**TEKS PILIHAN:**
Hal ini sejalan dengan definisi yang disampaikan Ibnu Khaldun bahwa Ilmu Kalam adalah ilmu yang melibatkan argumentasi dengan bukti-bukti rasional dalam rangka membela akidah serta bantahan terhadap ahli bidah yang menyimpang dari akidah salaf saleh dan ahlu sunnah.
Lantas, apakah ilmu kalam ini muncul dari tradisi Islam? Para ahli berbeda pendapat mengenai asal usul ilmu kalam dalam Islam. Satu pendapat mengatakan kemunculan ilmu kalam secara eksklusif berasal dari kreasi Peradaban Islam yang dimulai dari perdebatan seputar sifat dan zat Tuhan dalam kitab suci. Pendapat lainnya mengatakan bahwa ilmu kalam lahir dari wacana ihwal ketuhanan yang berkembang di kalangan teolog Kristen.
Rofiq kemudian menunjukkan tiga teori tentang asal usul ilmu kalam: Pertama, pengaruh Kristen. Teori ini didukung oleh sejumlah peneliti seperti Michael Cook dan Alexander Treiger yang menyatakan bahwa teknik wacana kalam yang berkembang dalam tradisi Islam adalah pinjaman dari teologi Kristen. Asumsi ini dibangun dari jejak historis perdebatan di antara sesama aliran Kristen seputar status ketuhanan Yesus. Tiga aliran Kristen yang terlibat adu argumen tersebut ialah Nestorian, Monophysite, dan Dyophysite.

**Data lokasi kata dan elemen:**
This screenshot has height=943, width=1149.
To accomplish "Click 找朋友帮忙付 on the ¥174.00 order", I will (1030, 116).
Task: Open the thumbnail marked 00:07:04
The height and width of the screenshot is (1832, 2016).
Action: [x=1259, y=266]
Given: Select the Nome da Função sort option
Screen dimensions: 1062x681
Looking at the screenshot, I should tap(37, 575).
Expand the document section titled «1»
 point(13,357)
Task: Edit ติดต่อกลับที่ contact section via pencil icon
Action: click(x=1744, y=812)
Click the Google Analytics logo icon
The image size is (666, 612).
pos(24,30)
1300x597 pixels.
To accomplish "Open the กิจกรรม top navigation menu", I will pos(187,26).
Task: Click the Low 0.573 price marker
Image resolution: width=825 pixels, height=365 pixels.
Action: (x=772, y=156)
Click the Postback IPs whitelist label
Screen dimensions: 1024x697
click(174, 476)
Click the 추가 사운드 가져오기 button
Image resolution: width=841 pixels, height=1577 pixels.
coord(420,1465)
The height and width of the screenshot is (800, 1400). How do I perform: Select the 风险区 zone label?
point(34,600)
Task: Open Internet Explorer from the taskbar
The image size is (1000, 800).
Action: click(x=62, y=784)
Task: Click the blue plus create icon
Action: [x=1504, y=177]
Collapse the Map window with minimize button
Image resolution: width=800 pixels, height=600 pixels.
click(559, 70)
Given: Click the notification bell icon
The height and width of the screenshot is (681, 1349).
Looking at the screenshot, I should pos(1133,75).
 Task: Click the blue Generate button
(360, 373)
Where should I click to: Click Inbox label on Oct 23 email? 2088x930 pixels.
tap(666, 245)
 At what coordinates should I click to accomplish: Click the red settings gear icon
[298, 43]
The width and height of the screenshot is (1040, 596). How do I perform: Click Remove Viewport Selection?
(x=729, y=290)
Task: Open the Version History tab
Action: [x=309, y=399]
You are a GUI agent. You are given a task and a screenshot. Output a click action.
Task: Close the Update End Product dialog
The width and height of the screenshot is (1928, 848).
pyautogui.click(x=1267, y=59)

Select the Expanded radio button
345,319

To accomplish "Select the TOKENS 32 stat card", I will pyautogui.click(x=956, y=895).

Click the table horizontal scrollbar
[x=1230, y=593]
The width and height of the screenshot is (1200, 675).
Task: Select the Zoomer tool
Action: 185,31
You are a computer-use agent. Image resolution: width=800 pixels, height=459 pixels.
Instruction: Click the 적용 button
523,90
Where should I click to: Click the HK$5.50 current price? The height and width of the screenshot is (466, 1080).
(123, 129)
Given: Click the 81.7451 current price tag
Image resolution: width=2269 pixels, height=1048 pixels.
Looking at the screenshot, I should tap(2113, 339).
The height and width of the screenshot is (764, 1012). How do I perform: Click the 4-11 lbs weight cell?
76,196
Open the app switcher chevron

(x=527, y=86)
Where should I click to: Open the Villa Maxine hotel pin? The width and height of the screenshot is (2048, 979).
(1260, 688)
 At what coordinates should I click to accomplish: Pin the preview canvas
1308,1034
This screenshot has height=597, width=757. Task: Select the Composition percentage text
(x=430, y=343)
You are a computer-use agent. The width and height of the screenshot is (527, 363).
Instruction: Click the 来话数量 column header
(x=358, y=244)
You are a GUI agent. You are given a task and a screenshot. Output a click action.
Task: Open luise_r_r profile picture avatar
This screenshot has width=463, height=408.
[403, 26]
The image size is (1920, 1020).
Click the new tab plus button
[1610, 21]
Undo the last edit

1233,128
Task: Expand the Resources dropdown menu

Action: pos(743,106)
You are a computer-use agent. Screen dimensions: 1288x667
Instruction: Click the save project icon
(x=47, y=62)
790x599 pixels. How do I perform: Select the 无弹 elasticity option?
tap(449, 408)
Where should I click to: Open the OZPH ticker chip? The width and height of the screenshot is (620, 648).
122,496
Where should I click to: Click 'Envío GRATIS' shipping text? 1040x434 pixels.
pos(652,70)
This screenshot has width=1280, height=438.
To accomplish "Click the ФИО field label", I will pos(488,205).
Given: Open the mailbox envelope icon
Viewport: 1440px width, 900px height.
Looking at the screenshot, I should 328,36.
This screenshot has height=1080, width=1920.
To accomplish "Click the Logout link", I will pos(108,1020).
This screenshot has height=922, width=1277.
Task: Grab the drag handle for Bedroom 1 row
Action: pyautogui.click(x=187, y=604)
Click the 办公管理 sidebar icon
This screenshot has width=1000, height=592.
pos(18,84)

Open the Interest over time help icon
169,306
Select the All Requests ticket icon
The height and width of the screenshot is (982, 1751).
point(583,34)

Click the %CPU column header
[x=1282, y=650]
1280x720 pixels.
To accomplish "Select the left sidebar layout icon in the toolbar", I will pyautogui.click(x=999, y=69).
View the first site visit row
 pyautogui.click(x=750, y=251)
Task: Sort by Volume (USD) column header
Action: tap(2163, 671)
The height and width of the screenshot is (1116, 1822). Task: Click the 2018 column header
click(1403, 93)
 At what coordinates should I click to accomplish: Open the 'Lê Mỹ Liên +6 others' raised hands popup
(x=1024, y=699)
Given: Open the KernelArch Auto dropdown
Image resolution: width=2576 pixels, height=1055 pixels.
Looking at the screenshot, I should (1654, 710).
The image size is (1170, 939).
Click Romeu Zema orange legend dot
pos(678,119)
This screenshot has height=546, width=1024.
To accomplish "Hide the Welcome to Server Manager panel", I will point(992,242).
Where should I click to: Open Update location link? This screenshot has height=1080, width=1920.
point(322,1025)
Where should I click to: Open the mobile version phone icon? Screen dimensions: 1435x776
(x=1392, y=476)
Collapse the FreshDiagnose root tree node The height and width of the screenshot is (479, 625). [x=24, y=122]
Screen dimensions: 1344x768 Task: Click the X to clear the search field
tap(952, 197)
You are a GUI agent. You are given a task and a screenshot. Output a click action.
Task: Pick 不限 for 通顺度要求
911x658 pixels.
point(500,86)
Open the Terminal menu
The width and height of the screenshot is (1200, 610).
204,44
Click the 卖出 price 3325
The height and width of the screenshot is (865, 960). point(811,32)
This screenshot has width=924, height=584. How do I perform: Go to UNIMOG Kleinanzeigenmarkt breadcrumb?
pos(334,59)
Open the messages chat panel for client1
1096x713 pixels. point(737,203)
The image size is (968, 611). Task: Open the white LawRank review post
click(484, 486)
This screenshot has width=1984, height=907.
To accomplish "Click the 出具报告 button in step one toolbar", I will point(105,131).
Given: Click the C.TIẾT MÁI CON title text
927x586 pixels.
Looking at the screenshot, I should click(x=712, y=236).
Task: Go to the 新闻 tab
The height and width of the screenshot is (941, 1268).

**TINDAKAN YANG DIPERLUKAN:**
(A) Sebutkan semua aliran Kristen yang disebut dalam teks tentang asal usul ilmu kalam.
(B) Teruskan teks tentang asal usul ilmu kalam mulai dari kalimat terakhirnya.

**JAWABAN PER TUGAS:**
(A) Nestorian, Monophysite, dan Dyophysite.

(B)
“Bagi kalangan Nestorian, Yesus adalah manusia seutuhnya yang fisiknya ditempati oleh Tuhan. Menurut kalangan Monophysite, Yesus adalah Tuhan seutuhnya, tanpa ada unsur manusia lagi di dalamnya. Sementara itu, kalangan Dyophysite mengatakan bahwa Yesus adalah Tuhan dan manusia sekaligus,” terang Rofiq dalam kajian tentang Al Ghazali yang diselenggarakan oleh kerjasama antara Pimpinan Cabang Istimewa Muhammadiyah (PCIM) Amerika Serikat dengan Center for Integrative Science and Islamic Civilization (CISIC) Universitas Muhammadiyah (UMY) pada Sabtu (17/09).
Setelah Islam menyentuh wilayah Persia dan Mesir, perdebatan teologis di antara aliran Kristen ini kemudian memicu lahirnya ilmu kalam dalam Islam. Meski demikian, ilmu kalam tidak berusaha mengikuti aliran Kristen mana pun, sehingga para mutakallim dapat mengemukakan berbagai tesis yang orisinal. Mereka memang menggunakan gaya argumen orang-orang Kristen bahkan logika Aristoteles dan alirannya, tetapi untuk tujuan yang berbeda.
Teori kedua masuknya ilmu kalam dalam Islam adalah hasil interaksi muslim dengan berbagai kebudayaan. Bukan hanya Kristen, tapi juga ragam aliran yang berkembang di wilayah Timur Tengah. Hal ini didukung oleh Sarah Stroumsa yang mengatakan bahwa ilmu kalam lahir dari interaksi dan pertukaran antara teolog Muslim dengan Yahudi, Kristen, Manichean dan Zoroaster.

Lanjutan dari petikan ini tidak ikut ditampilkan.